*Work item*
Could you give the whole listing again, exactly as it reads?

*Records for this task*
*** Begin section ***

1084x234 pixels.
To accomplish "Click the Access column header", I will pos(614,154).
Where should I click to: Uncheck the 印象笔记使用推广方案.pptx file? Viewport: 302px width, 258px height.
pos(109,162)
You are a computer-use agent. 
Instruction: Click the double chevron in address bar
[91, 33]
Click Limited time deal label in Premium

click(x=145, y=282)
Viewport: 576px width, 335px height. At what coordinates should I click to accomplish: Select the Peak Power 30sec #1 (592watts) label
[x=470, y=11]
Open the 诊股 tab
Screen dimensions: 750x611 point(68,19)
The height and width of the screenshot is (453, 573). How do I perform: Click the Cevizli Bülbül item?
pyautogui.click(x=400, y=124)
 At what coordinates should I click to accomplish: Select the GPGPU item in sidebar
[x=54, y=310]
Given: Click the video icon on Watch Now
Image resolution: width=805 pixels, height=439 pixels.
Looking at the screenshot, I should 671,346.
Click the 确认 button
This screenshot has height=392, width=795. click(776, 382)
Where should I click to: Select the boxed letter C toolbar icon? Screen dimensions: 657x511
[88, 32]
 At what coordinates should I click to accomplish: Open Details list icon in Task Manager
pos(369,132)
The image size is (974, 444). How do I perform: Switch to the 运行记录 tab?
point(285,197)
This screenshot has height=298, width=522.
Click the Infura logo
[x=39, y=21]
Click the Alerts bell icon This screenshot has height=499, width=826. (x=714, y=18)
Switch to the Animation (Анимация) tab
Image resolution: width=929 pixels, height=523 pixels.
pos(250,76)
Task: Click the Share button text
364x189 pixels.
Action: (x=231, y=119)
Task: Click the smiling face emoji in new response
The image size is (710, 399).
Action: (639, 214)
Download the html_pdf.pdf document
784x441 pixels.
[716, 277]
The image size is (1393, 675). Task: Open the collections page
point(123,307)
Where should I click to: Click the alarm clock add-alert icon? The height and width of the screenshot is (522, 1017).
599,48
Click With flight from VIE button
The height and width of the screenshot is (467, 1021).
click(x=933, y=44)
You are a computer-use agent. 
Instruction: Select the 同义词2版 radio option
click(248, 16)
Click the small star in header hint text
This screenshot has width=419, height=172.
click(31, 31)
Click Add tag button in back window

*** End section ***

*Solved exercise*
1084x234 pixels.
To accomplish "Click the Access column header", I will pos(614,154).
Where should I click to: Uncheck the 印象笔记使用推广方案.pptx file? Viewport: 302px width, 258px height.
pos(109,162)
You are a computer-use agent. 
Instruction: Click the double chevron in address bar
[91, 33]
Click Limited time deal label in Premium

click(x=145, y=282)
Viewport: 576px width, 335px height. At what coordinates should I click to accomplish: Select the Peak Power 30sec #1 (592watts) label
[x=470, y=11]
Open the 诊股 tab
Screen dimensions: 750x611 point(68,19)
The height and width of the screenshot is (453, 573). How do I perform: Click the Cevizli Bülbül item?
pyautogui.click(x=400, y=124)
 At what coordinates should I click to accomplish: Select the GPGPU item in sidebar
[x=54, y=310]
Given: Click the video icon on Watch Now
Image resolution: width=805 pixels, height=439 pixels.
Looking at the screenshot, I should 671,346.
Click the 确认 button
This screenshot has height=392, width=795. click(776, 382)
Where should I click to: Select the boxed letter C toolbar icon? Screen dimensions: 657x511
[88, 32]
 At what coordinates should I click to accomplish: Open Details list icon in Task Manager
pos(369,132)
The image size is (974, 444). How do I perform: Switch to the 运行记录 tab?
point(285,197)
This screenshot has height=298, width=522.
Click the Infura logo
[x=39, y=21]
Click the Alerts bell icon This screenshot has height=499, width=826. (x=714, y=18)
Switch to the Animation (Анимация) tab
Image resolution: width=929 pixels, height=523 pixels.
pos(250,76)
Task: Click the Share button text
364x189 pixels.
Action: (x=231, y=119)
Task: Click the smiling face emoji in new response
The image size is (710, 399).
Action: (639, 214)
Download the html_pdf.pdf document
784x441 pixels.
[716, 277]
The image size is (1393, 675). Task: Open the collections page
point(123,307)
Where should I click to: Click the alarm clock add-alert icon? The height and width of the screenshot is (522, 1017).
599,48
Click With flight from VIE button
The height and width of the screenshot is (467, 1021).
click(x=933, y=44)
You are a computer-use agent. 
Instruction: Select the 同义词2版 radio option
click(248, 16)
Click the small star in header hint text
This screenshot has width=419, height=172.
click(31, 31)
Click Add tag button in back window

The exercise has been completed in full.